Space-related employment includes jobs in public administrations with responsibilities for managing space activities and publicly funded research and development programmes (space agencies, space departments in civil and defence-related organisations), the core space manufacturing industry (building rockets, satellites, ground systems), direct suppliers to this industry and the wider space services sector (mainly commercial satellite telecommunications). Not included in this estimate are other major actors that play a direct or indirect role in space programmes, such as universities or military personnel.

Space manufacturing employment has been stable or increasing in most OECD countries over the last ten years (Figure 3.1). Workers tend to be highly qualified. For instance, in Japan almost 50% of the space manufacturing workforce are engaged in R&D activities (SJAC, 2018[1]). In Europe, some 34% of the workforce have university degrees (Eurospace, 2018[2])

Figure 3.1. Space manufacturing employment in selected OECD countries
2008-17, or latest available year
Figure 3.1. Space manufacturing employment in selected OECD countries

1. The US Aerospace Industries Association has changed their methodology for data from 2011 onwards.

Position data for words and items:
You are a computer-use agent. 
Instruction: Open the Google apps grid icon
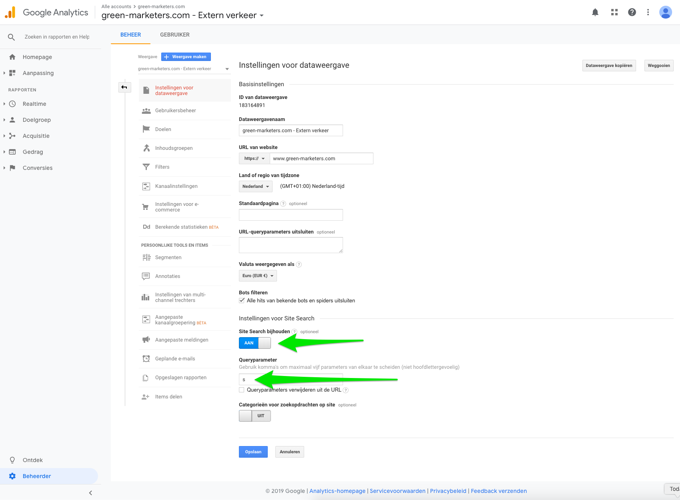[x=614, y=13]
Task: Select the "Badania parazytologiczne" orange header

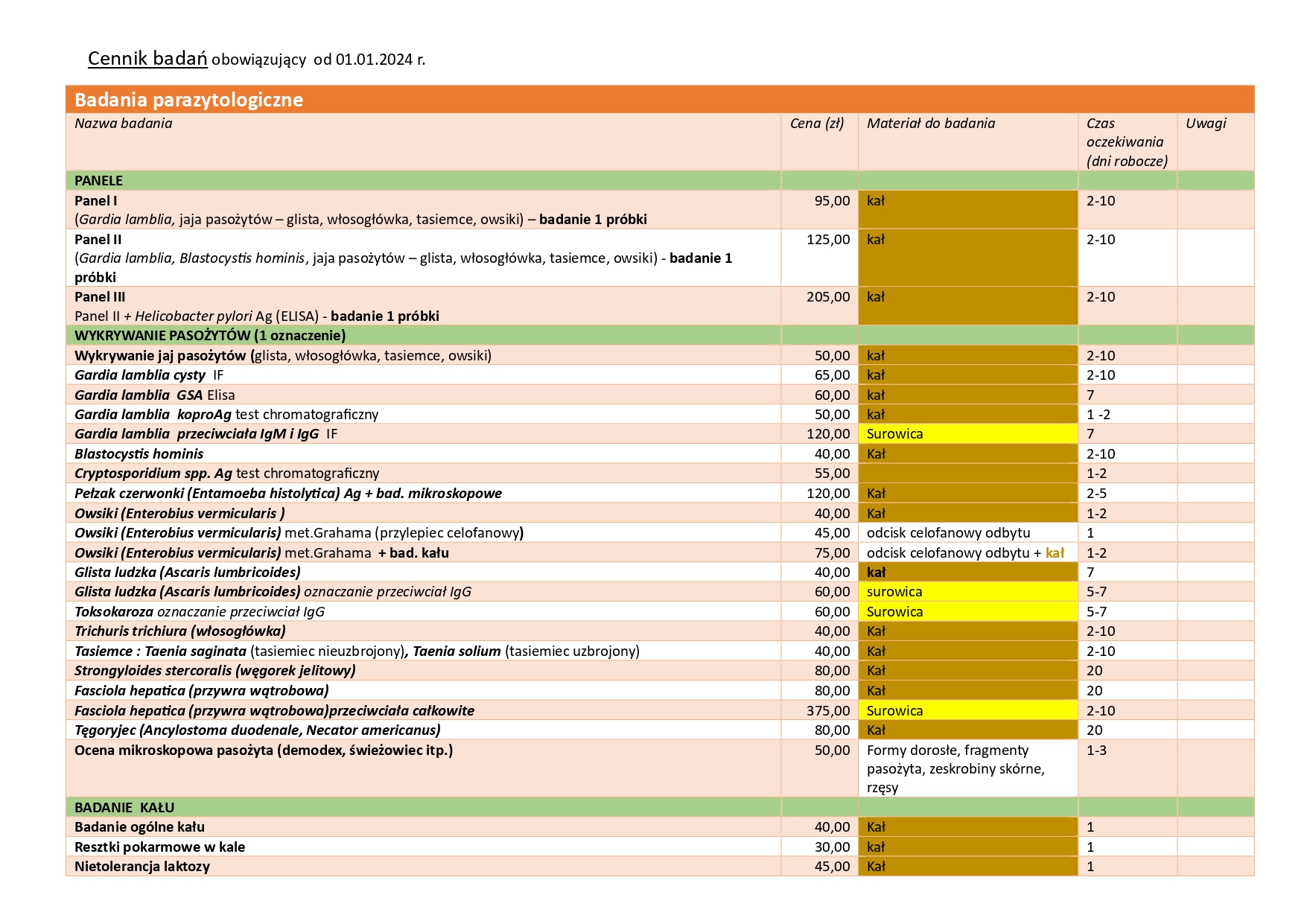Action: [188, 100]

→ List of tasks:
A) According to the passage on space-related employment, what share of the space manufacturing workforce in Europe holds university degrees?
B) Go on with the passage on space-related employment from the point where it ends.
The listing has no role in any of this.

→ Answers given:
A) Some 34%.

B)
2. Data on space-related human capital are very fragmented. Official employment statistics on the sector are often poor, lacking in both quality and detail. To some extent, the gaps can be filled by micro-data coming mainly from industry associations’ surveys, which usually focus on the space manufacturing industry, while the larger services sector is not included.

The sector is currently undergoing significant reorganisation in different parts of the world. Chinese and Russian government agencies are seeking to consolidate their state-owned enterprises and optimise production and processes (People’s Republic of China State Council, 2016[3]; Roscosmos, 2017[4]) while companies in the OECD area are restructuring their space business after multiple mergers and putting in place vertical integration of their activities. Important investments are also being made in new digitalised facilities with less need for manpower.

Figure 3.1 shows how space manufacturing employment has evolved in selected countries and regions with space activities in the last ten years. In Europe, space manufacturing employment has grown continuously over the period, reaching almost 43 000 full-time equivalents in 2017 (Eurospace, 2018[2]). In North America, US employment levels have remained stable over the period, with 80 000 people employed in space manufacturing in 2017, whereas the Canadian upstream sector employed almost 5 000 people in 2017 (AIA, 2018[5]; Canadian Space Agency, 2019[6]). In Asia, some 9 000 employees work in space manufacturing in Japan and almost 3 000 in Korea, for both countries a considerable increase since 2008 (SJAC, 2018[1]; KARI, 2017[7]). In the People’s Republic of China (hereafter “China”), one of the countries with the largest space programme in the world, data on employment are not easily accessible. According to the Chinese National Bureau of Statistics, some 26 000 people are employed in Chinese space manufacturing in 2016 in state-owned enterprises (Chinese National Bureau of Statistics, 2017[8]). This represents a small change compared to 2008, and probably a much under-evaluated estimate, when considering the number of organisations involved in the extensive Chinese space programme.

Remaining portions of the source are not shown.